Yes...we found that phase incredibly annoying at the time especially with my DD who is our youngest but she learned how to handle it as did we ... and then it just passed..now we're into chewing anything we can get our mouth on so he needs to be watched like a hawk and kept very busy with permissable chew items...our little toddler-puppy!


----------



## Julie (Feb 8, 2007)

:wave: Welcome to the light of the forum!:becky:

Smitty is cute as can be....and I have to say--that shredding pee pad photo is cute! As naughty as they can be...they are kinda like kids.....I always told my kids "It's agood thing you're cute-or I'd kill you!" .ound: Somehow this fits this breed.....ound: They are so darn cute that when they do something wrong,it can be hard to nip it in the bud. So--stick to your guns and set down rules,no matter how cute he looks at you.


----------



## Kathie (Jul 31, 2008)

Welcome to the forum - Smitty is adorable! Most of those behaviors you mentioned are just puppy things they outgrow - I tell Abby "no" and ignore her.

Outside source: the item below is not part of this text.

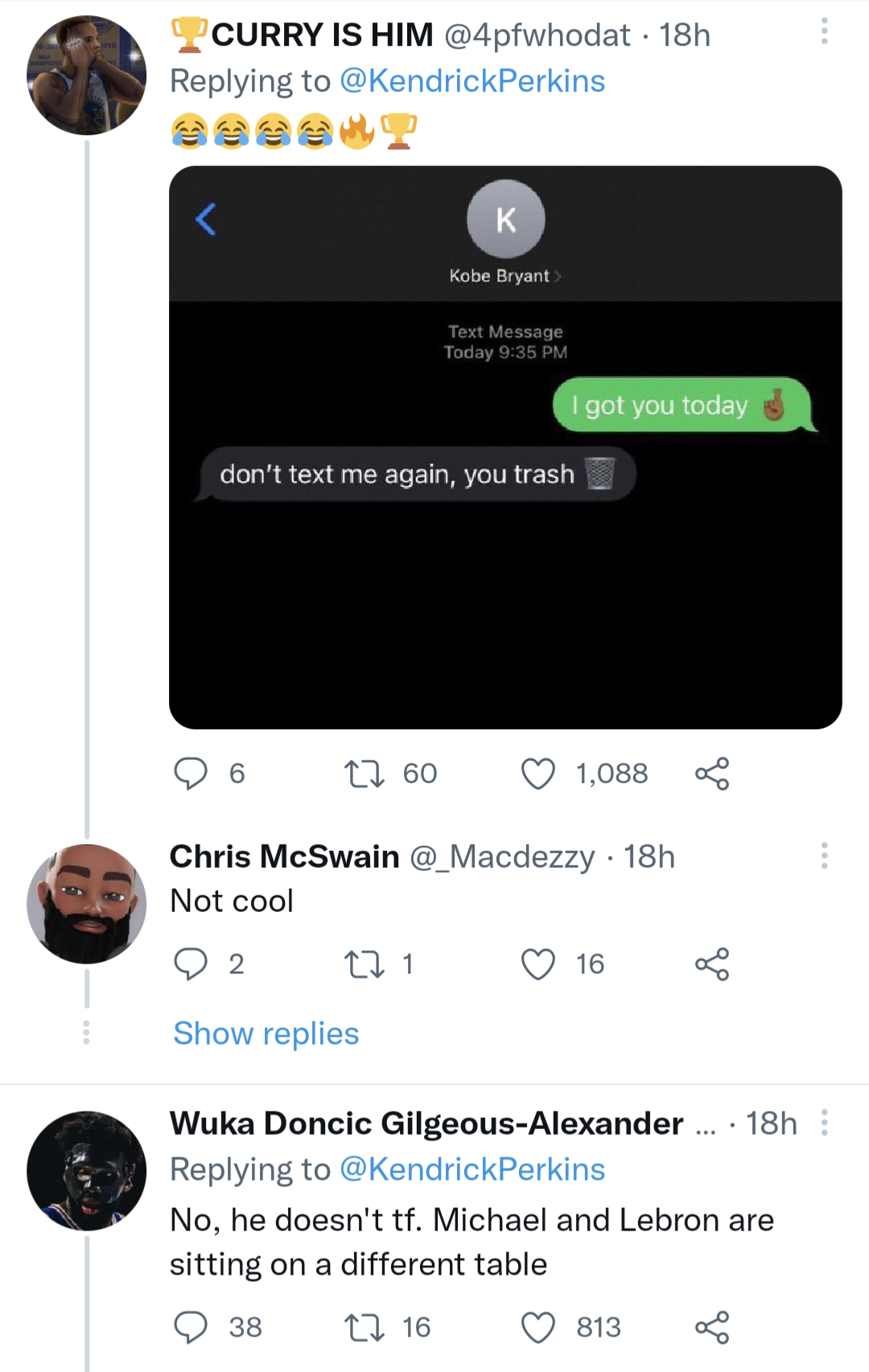Open more options for CURRY IS HIM tweet
Viewport: 869px width, 1372px height.
(x=824, y=32)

I think you picked the perfect name since you and your DH are obviously smitten with Smitty.......lol


----------



## KSC (Aug 6, 2009)

even with tilted head....must focus! Must resist!


----------



## murphymoesmamma (Apr 1, 2009)

Smitty is so darn cute. I could just kiss the stuffins out of that little guy! Welcome to the forum and thank you for posting pics of him!


----------



## Mom2Izzo (Jul 1, 2009)

Just precious! Welcome!


----------



## earfax (Mar 24, 2008)

Welcome neighbor!!!!!!!!!!!!!!!!!!!!!!!!!!!


----------



## Maxmom (Jul 22, 2008)

How precious! He has so much personality! I can't wait to see more of this little guy. Welcome!


----------



## marb42 (Oct 19, 2008)

Welcome to the forum! Smitty is so cute. I know the puppy stage can be exhausting, but it will get better, and it's a good thing you're working on all the shyness issues now


----------



## marjrc (Jan 13, 2007)

Welcome Suzy and Smitty! What an adorable puppy ! 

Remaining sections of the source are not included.